The European Central Bank (ECB) has expressed serious concerns regarding the increasing financial losses within the euro zone banking sector linked to technological issues and cybersecurity risks. A recent survey and inspections conducted by the ECB, initiated in 2020 and involving 22 supervised banks up until 2023, revealed that these banks incurred significant losses amounting to €148 million ($160.59 million) in 2022 due to the subpar quality of outsourced services. This marks a substantial 360% increase from the previous year, primarily attributed to high-volume events highlighting the heavy reliance of banks on external service providers.

The ECB’s findings also uncovered that many banks have outsourcing contracts that inadequately address IT security needs. This revelation aligns with a notable 56% increase in cloud expenses last year, with cloud services now constituting 3.1% of total IT spending by banks. The shift away from traditional in-house storage systems, coupled with insufficient risk management practices, raises concerns about the escalating expenditures in the cloud-related domain.

Beyond financial losses, the ECB identified widespread cybersecurity deficiencies within the banking sector. The investigation revealed that numerous banks failed to fully recognise potential risks and lacked robust incident detection and response mechanisms. As cybersecurity increasingly becomes integral to banking operations, these vulnerabilities pose a significant threat.

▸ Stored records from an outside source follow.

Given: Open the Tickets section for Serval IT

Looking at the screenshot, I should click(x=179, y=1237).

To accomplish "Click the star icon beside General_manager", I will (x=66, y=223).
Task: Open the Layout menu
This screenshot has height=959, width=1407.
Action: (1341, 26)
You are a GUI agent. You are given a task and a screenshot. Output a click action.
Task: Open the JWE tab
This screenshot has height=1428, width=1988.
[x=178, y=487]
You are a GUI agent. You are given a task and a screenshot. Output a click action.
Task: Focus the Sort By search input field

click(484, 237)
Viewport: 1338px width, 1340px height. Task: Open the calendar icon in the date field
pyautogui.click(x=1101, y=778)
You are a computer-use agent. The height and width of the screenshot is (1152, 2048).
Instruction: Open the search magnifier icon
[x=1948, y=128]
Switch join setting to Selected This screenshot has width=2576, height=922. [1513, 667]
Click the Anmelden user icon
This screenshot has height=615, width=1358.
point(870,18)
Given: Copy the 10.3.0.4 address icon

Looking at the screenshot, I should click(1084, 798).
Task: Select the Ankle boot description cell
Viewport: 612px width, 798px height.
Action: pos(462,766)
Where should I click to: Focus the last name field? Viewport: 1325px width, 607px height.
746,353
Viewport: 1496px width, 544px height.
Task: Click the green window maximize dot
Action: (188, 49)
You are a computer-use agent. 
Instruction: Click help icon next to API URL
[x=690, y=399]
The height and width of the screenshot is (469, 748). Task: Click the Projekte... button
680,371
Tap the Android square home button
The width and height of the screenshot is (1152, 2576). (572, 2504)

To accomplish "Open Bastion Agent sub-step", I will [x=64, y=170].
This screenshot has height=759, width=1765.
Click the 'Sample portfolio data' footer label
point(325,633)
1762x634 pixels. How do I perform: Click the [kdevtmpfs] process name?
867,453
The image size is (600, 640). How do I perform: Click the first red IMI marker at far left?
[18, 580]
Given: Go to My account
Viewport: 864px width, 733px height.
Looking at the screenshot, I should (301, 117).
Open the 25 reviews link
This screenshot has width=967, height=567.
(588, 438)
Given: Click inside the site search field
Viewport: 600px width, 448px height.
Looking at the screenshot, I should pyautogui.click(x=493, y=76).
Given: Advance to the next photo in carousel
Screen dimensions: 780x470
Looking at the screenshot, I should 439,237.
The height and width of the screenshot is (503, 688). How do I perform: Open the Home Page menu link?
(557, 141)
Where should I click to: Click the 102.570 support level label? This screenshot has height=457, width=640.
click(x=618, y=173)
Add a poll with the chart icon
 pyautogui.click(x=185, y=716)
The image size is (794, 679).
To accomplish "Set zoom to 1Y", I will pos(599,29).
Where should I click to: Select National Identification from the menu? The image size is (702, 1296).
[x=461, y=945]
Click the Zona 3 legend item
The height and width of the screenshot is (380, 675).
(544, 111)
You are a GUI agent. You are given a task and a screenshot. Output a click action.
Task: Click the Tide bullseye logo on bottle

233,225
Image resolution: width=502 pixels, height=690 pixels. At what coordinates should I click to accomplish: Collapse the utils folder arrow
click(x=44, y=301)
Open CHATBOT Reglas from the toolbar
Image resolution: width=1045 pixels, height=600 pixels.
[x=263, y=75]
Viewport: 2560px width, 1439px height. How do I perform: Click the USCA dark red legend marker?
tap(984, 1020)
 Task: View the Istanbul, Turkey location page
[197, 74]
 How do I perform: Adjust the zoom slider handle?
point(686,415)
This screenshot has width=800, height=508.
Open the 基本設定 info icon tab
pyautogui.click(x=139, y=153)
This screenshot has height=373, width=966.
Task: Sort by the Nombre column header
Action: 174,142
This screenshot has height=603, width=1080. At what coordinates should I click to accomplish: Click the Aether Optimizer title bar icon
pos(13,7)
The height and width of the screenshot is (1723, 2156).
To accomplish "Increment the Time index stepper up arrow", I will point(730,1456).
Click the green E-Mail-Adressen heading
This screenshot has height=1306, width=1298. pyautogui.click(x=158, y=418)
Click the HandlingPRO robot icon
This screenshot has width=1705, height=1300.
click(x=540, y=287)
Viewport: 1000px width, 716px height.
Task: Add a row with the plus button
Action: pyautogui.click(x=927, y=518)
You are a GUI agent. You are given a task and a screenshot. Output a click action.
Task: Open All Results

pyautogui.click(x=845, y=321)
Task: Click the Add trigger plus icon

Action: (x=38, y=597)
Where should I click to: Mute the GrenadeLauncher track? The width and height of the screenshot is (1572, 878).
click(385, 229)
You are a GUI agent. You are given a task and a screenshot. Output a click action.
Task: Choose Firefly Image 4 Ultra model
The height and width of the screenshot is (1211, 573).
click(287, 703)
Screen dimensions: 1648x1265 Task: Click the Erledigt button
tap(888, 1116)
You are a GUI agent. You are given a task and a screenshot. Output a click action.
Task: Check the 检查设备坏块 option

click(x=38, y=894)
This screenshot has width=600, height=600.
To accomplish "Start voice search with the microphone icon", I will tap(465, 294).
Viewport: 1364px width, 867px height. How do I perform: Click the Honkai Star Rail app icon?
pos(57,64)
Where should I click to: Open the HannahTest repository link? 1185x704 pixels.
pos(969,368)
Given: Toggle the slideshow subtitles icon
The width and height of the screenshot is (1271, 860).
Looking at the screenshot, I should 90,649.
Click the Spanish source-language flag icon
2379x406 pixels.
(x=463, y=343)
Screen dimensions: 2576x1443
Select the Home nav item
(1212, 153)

Today, the ECB is urging all supervised banks to promptly take measures to align their IT and cybersecurity risk management strategies with regulatory expectations. This call to action is intended to mitigate the growing threats associated with technological dependencies and safeguard the sector from future incidents that could jeopardise financial stability.

While these financial setbacks are characterised as isolated incidents, the uncovering of severe cybersecurity inadequacies within banks, particularly their inability to identify potential risks and respond effectively to cyber incidents, prompted the ECB to demand immediate action from all supervised banks. Concurrently, there is a global indication of a potential slowdown in technological investments, with the projected IT spending growth in the global BFSI sector dropping to 3% in 2023, down from the previous year’s 10%.